Los Vargas: 20 años en el diseño de vestuario para Niños Dios

Oficio heredado por generaciones

El Día de la Candelaria representa no solo la celebración tradicional que sucede al Día de Reyes, sino una oportunidad de ingresos para familias que se dedican al comercio.

Por más de veinte años la familia Vargas se ha dedicado a la reparación de imágenes, confección y venta de vestuario para Niños Dios.

Este año, ante las medidas de distancia y restricciones para el comercio, Nely Yazmín Vargas compartió que sus ventas disminuyeron más del 30 por ciento en comparación con el año anterior.

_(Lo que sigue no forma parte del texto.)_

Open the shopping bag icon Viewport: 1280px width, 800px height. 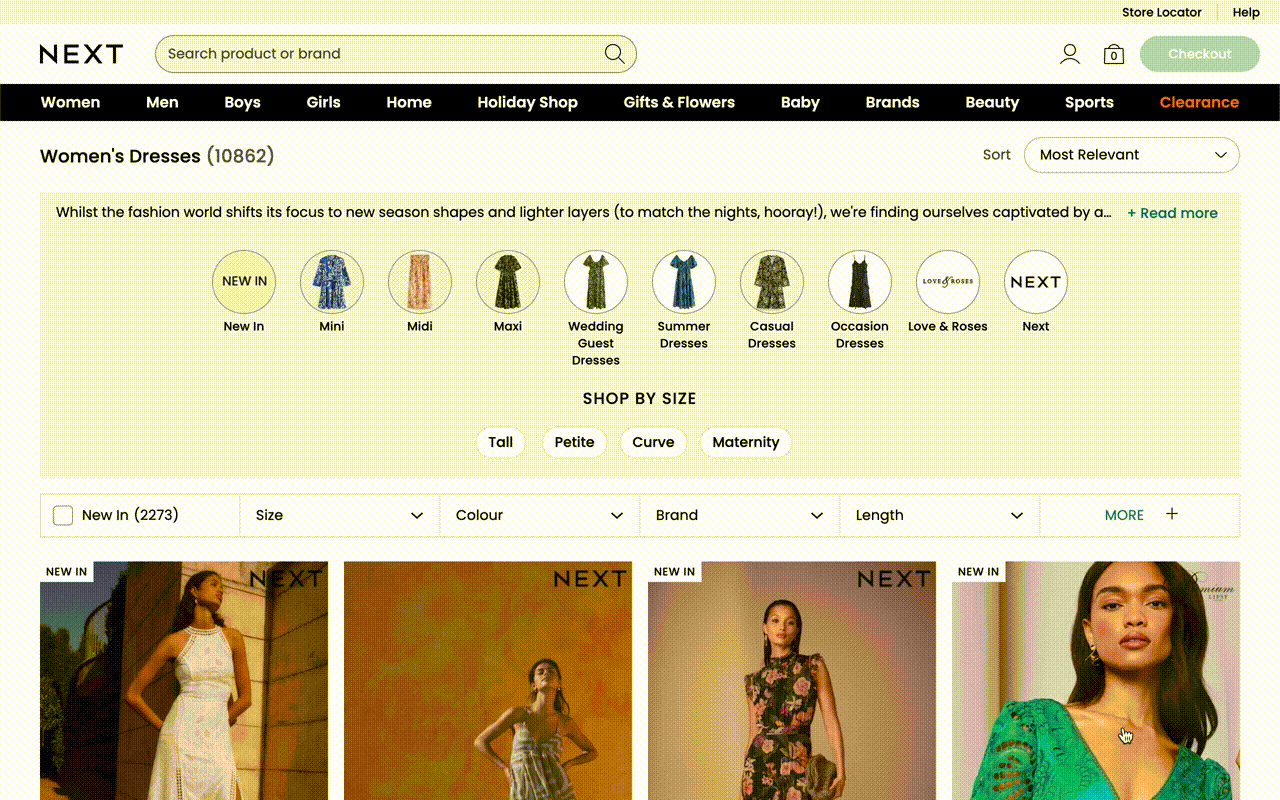click(x=1113, y=55)
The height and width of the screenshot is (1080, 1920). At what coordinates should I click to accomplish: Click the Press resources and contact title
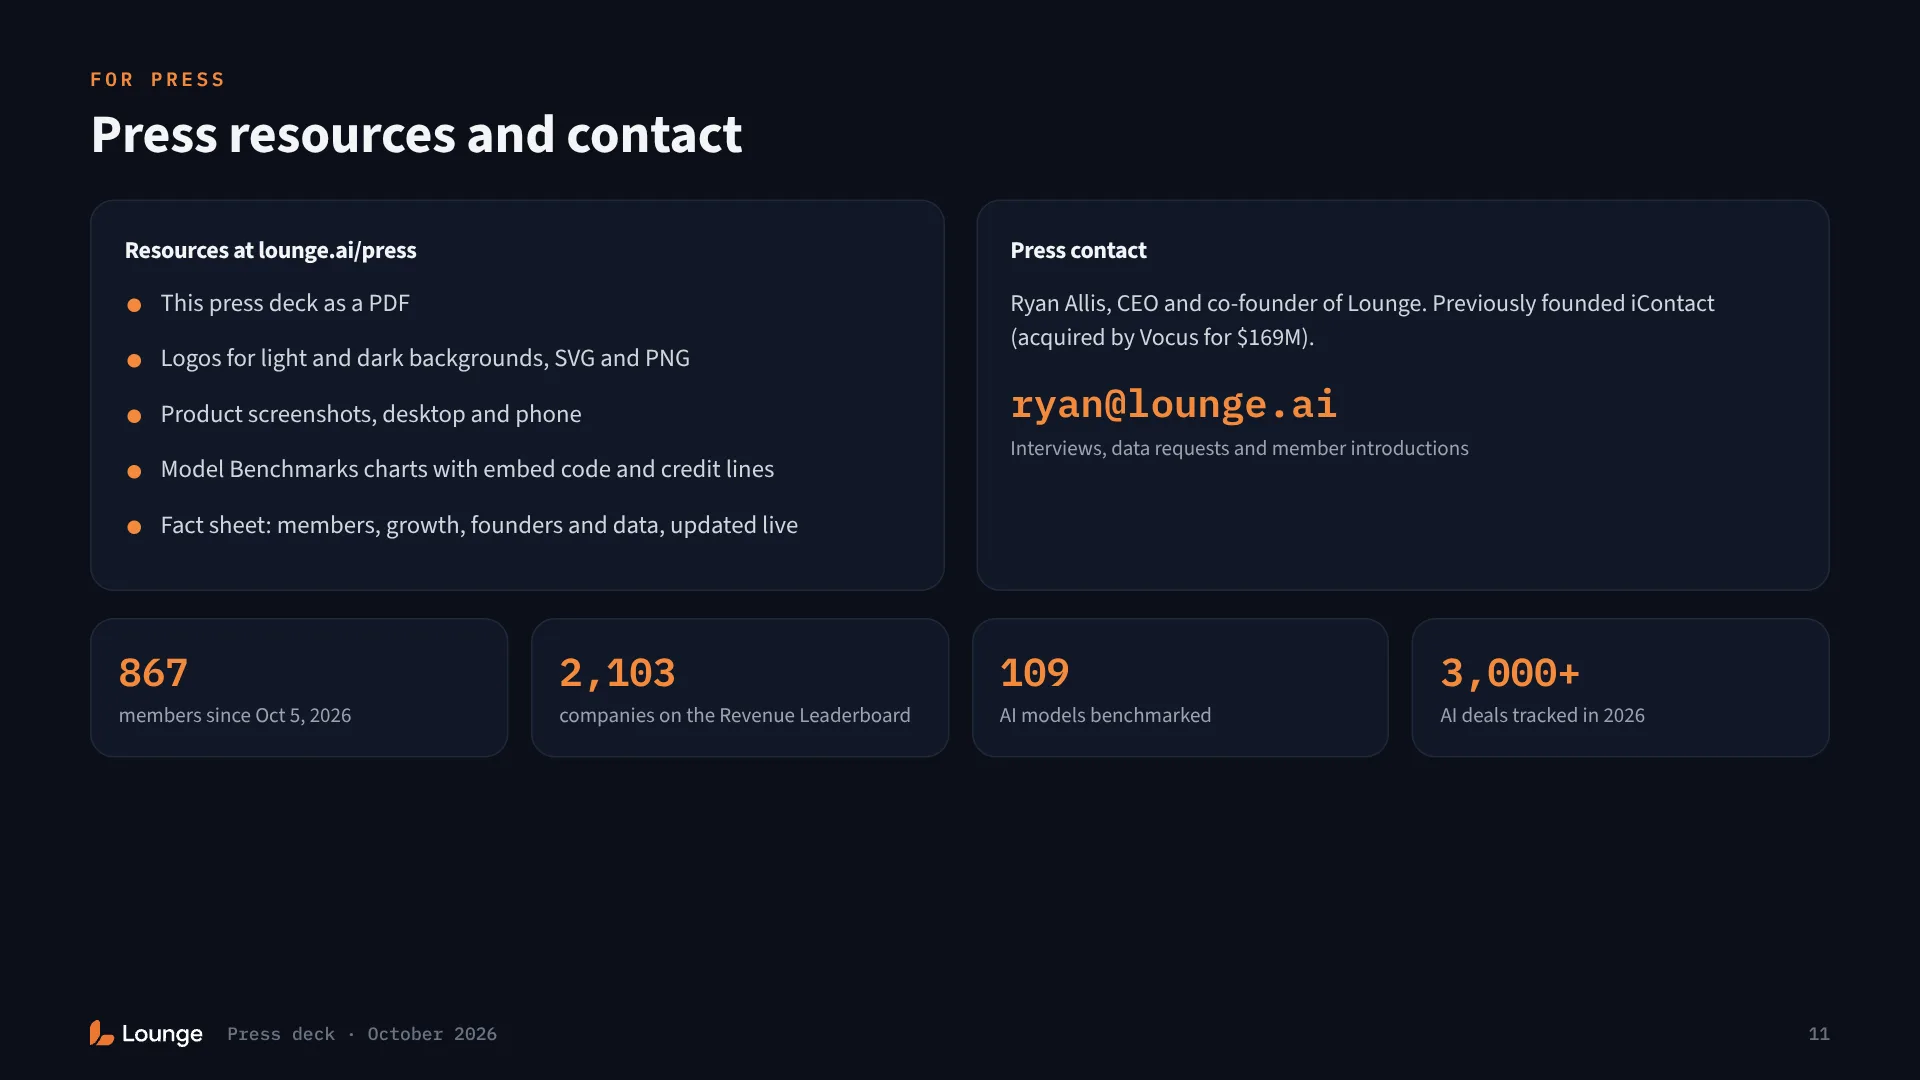(416, 134)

Señaló que año con año se instalaban en la Asunción, esta ocasión, por la contingencia, hicieron uso de las redes sociales para promover su trabajo, sin embargo, las ventas han sido complicadas ya que no siempre se concretan.

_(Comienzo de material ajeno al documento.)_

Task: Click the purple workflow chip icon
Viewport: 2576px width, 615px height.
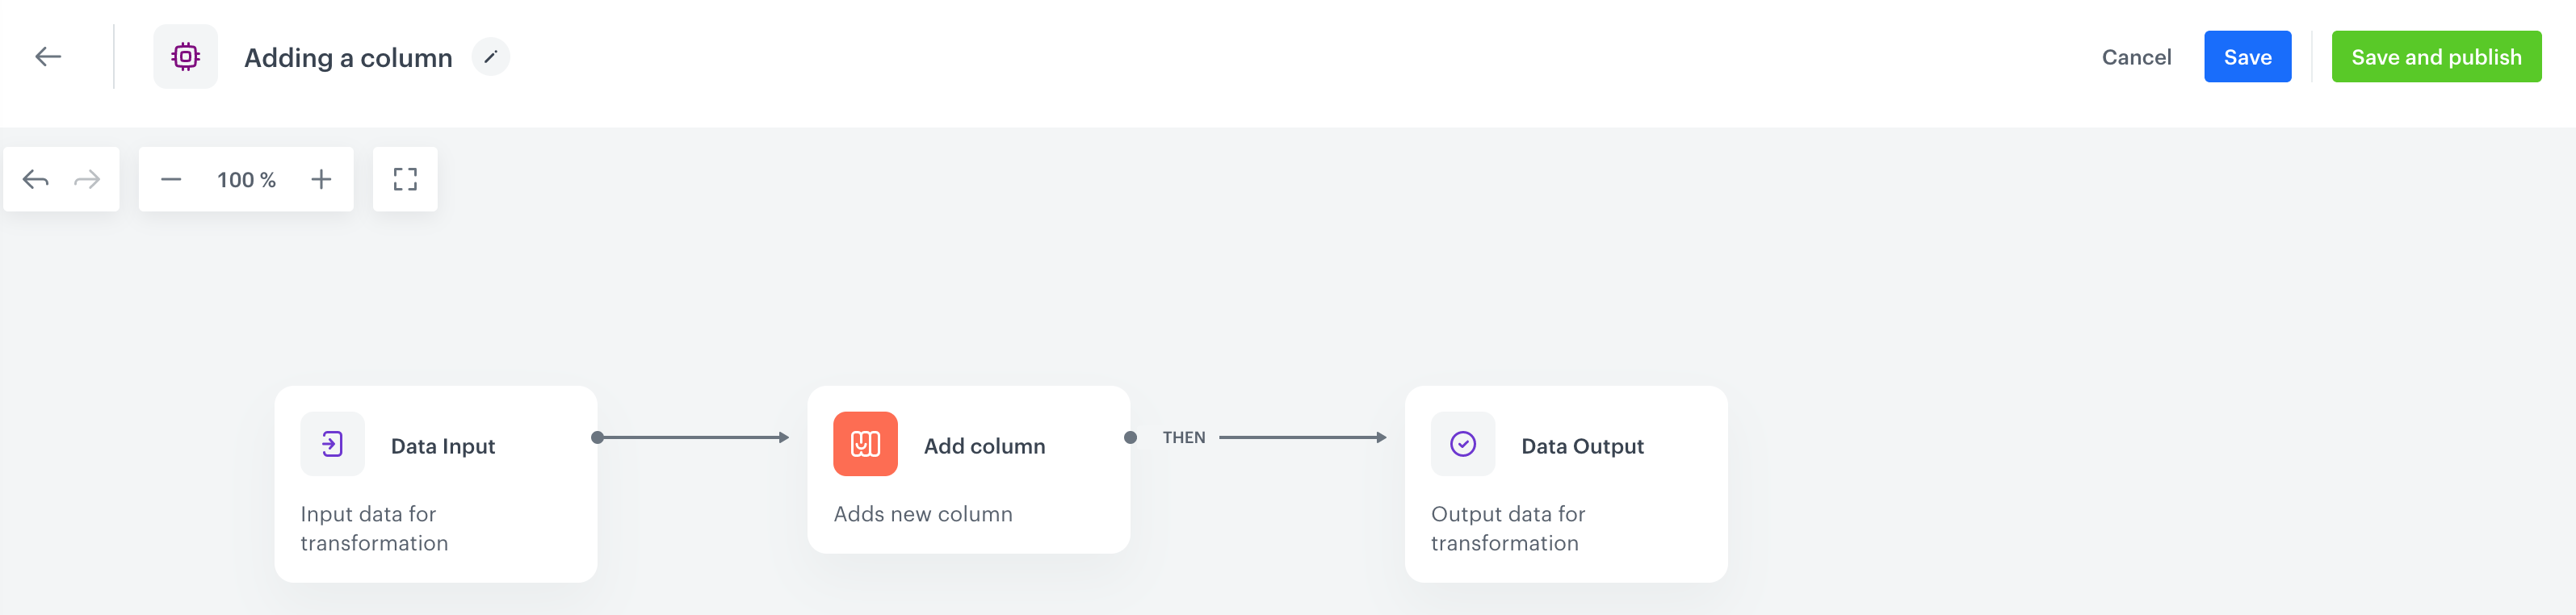Action: click(185, 56)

El proceso de reparación y retoques puede durar de ocho a 15 días. /Foto: Especial

“Las personas normalmente acudían al puesto y dejaban dos o hasta seis niños para reparar y vestir, ahora no es fácil que dejen a sus niños. Las personas que conocen nuestro trabajo ya de años nos siguen buscando”

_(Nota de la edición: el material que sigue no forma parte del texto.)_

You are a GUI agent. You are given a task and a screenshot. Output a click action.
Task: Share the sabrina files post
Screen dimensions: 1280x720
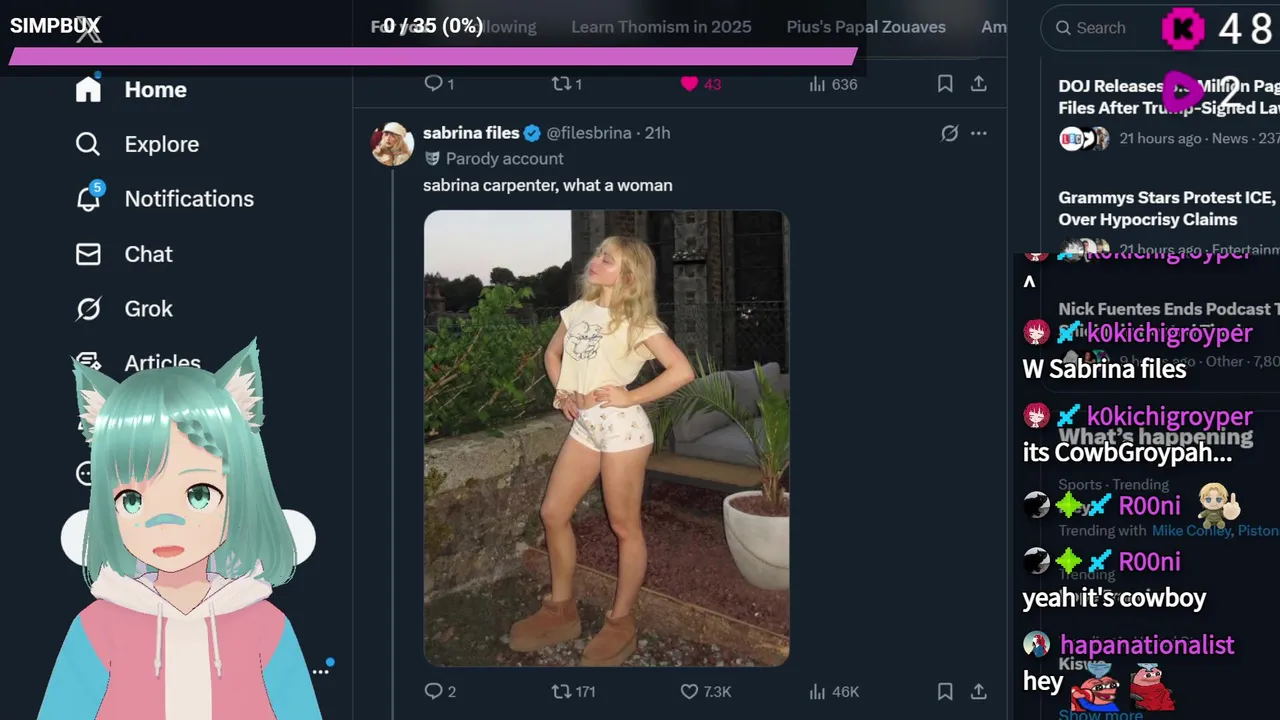979,691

Yazmín Vargas, comerciante.

Vestimentas para el Niño Doctor, entre las más demandadas

Huasca, Atotonilco y municipios de la Sierra, son lugares en los que este año continuaron laborando, ya no en puestos sino adaptando el transporte en el que se trasladan para atender desde ahí a sus clientes.  

Ropón blanco y vestimentas para el Niño Doctor, Niño Dios de los Enfermos y el Niño de la Abundancia este año fueron los vestuarios más solicitados.

Ante las nuevas tendencias, externó que existirán personas que busquen ropa relacionada con el Covid, pero para ella y su familia eso representa una burla.

A partir de la segunda semana de enero se realizan los últimos detalles para la venta. /Foto: Cortesía

En este trabajo artesanal participa toda su familia, comenzando a mediados de año con la adquisición de materiales para trazar y confeccionar todas las piezas que arman la vestimenta de cada Niño Dios.  

“Es un trabajo que implica dedicación y tiempo, todo es elaborado por mi abuela, mis papás y tíos manera conjunta”.

Yazmín Vargas

Espera que los años siguientes su familia y más comerciantes puedan continuar su oficio como anteriormente lo realizaban.